▸ Exercise instructions:
Collect all lines below with the string "chart".

▸ Supplied information:
★ ★ ★ ★

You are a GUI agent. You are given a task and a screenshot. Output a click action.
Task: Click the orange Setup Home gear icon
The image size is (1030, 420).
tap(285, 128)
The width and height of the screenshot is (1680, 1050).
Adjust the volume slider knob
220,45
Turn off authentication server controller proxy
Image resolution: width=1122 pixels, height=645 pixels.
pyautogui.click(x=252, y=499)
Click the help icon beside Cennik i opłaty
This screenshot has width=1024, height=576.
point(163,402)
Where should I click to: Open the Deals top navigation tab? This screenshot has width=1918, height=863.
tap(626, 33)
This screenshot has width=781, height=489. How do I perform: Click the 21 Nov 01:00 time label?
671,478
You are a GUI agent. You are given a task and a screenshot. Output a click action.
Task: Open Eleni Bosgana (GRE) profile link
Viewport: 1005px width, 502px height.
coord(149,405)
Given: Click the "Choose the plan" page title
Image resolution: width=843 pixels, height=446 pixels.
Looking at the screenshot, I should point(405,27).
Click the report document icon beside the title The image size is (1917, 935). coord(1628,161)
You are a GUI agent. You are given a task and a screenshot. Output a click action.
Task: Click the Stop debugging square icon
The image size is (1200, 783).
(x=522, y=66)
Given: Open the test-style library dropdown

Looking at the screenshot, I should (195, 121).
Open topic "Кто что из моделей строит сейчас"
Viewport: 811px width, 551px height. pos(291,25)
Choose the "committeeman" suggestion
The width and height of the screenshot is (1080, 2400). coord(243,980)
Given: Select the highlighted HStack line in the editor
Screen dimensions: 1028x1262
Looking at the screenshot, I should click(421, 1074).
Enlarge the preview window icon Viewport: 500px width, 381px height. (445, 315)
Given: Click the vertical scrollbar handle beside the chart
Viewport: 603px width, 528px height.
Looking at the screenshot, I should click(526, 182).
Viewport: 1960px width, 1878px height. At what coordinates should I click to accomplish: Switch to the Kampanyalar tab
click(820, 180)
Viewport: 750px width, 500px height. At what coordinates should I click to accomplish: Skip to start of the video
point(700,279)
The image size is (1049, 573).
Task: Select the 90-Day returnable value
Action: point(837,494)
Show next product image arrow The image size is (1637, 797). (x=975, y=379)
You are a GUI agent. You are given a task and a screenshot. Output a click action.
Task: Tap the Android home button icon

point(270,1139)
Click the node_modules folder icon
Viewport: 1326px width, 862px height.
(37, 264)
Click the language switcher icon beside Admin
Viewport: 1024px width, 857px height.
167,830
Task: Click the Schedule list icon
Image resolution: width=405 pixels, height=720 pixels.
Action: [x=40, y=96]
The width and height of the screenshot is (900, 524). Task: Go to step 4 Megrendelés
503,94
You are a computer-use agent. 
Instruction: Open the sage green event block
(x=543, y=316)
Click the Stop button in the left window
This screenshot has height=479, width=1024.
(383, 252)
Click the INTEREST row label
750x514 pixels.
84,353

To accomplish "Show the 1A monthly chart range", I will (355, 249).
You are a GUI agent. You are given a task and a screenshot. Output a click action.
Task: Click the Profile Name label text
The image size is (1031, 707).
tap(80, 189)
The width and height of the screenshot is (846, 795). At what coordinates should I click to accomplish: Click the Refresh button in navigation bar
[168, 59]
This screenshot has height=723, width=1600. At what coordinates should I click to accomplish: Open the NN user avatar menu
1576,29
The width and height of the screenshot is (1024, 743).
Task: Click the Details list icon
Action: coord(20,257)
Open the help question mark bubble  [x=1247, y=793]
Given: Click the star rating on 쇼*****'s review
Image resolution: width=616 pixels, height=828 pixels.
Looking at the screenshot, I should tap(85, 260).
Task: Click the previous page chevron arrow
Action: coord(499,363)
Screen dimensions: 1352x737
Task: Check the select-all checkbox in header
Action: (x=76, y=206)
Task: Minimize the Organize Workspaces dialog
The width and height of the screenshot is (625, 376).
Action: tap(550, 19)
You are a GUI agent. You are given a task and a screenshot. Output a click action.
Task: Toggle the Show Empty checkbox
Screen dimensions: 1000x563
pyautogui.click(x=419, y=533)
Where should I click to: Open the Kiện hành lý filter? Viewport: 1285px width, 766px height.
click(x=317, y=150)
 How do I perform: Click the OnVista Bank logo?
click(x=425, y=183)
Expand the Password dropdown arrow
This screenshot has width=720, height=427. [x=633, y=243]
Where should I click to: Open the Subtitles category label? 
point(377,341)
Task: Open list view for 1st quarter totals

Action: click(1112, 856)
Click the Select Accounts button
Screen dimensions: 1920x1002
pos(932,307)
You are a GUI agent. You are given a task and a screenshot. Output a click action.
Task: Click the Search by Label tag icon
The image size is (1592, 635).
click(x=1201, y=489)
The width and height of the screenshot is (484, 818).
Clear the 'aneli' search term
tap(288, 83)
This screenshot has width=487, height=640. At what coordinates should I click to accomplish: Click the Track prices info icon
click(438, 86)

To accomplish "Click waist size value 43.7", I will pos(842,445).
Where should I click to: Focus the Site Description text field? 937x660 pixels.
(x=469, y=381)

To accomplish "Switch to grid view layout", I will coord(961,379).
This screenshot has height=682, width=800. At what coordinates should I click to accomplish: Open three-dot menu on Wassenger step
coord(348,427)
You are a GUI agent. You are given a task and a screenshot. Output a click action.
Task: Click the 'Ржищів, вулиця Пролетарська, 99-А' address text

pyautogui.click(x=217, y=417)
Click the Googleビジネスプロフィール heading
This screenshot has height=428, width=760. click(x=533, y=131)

★ ★ ★ ★

▸ Response below:
Given: Click the vertical scrollbar handle beside the chart
To accomplish "Show the 1A monthly chart range", I will (355, 249).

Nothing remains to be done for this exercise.